И наконец, я засунул руку в сумку и вытащил ожерелье и кольцо Опаль. Я завернул их в одеяльце Арчи в надежде, что они вернутся к Опаль, своей истинной владелице.
— Зад! — прокричал Фредерик. — Если ты не выйдешь в течение десяти секунд, я приду и вытащу тебя за уши! — на этот раз угроза звучала достаточно серьезно. Я скатал куртку и засунул ее под руку.
— А ты ведь странный маленький демон, — сказал Фредерик, когда я вышел из-за веток. — В любом случае, ребенок-то тебе зачем?
Я просто улыбнулся, потому что знал, они на йоту не поверят в мою историю.
Когда мы дошли до замка, солнце уже полностью встало, его лучи прорывались сквозь башни и башенки. Я глубоко вдохнул утренний морозный воздух. Вот и все. Пришло время встретиться лицом к лицу со всеми моими клубками и путами.
Когда я проходил через ворота, то почувствовал, как зашевелилось одно из гнезд фей.

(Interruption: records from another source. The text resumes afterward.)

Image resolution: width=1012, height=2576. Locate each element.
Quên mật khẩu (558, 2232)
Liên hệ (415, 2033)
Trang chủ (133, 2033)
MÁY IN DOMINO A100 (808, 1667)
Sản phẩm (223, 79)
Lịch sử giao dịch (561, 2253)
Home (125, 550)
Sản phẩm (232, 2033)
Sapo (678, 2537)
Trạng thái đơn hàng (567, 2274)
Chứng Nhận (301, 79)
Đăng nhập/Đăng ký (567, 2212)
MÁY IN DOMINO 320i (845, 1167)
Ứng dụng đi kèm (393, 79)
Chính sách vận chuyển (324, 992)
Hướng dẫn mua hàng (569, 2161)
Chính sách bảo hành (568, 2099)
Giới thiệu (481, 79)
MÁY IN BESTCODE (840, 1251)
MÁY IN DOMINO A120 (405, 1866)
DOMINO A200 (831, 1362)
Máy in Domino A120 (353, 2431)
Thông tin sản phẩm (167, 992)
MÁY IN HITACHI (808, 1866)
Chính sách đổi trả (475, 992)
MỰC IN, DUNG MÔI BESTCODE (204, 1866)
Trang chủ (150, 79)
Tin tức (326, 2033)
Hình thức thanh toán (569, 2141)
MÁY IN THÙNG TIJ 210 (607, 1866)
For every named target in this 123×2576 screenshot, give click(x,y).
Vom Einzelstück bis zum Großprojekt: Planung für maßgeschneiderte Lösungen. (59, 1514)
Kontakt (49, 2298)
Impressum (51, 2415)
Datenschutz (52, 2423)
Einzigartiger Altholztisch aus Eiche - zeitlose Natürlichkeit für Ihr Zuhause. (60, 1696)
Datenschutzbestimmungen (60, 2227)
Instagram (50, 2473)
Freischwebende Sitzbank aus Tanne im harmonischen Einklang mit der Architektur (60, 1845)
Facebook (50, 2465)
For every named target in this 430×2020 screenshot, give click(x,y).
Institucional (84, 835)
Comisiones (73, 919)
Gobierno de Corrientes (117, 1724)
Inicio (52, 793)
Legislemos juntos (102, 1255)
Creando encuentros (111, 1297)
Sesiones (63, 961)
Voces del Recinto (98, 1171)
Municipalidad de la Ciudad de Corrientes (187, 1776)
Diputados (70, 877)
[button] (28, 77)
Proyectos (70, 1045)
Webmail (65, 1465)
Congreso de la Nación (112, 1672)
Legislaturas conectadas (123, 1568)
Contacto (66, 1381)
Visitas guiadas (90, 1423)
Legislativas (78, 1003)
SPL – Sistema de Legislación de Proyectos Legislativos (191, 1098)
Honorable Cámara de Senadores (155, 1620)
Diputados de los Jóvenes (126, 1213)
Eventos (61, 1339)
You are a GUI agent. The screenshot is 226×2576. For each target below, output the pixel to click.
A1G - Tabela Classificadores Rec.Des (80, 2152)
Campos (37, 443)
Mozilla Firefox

— Это был глупый поступок, — сказал мельник. — Твоя подружка уже решила, что ты бросил ее умирать, — Краснушка была на полу, все еще связанная и с кляпом во рту. На щеке у нее красовался свежий большущий след от удара. Это мельник снова ее ударил!
— Мой малыш! — прорыдала Опаль. — Отдай его мне!
Мельник отмахнулся от Опаль, когда та бросилась вперед:
— Он больше не твой малыш, глупая девчонка! Родишь себе другого! — Опаль, всхлипывая, рухнула на пол. Бруно встал на колени рядом с ней и погладил по спине.
— А теперь пряди золото, парень, — сказал мельник.
— Нет, — нетвердым голосом сказал я. Несмотря на всю храбрость, которая была у меня в присутствии Фредерика и Бруно, мельник все еще меня пугал.
— Что? — спросил мельник мягким голосом, в котором звучала угроза.
Краснушка посмотрела на меня, в ее больших глазах плескалось замешательство.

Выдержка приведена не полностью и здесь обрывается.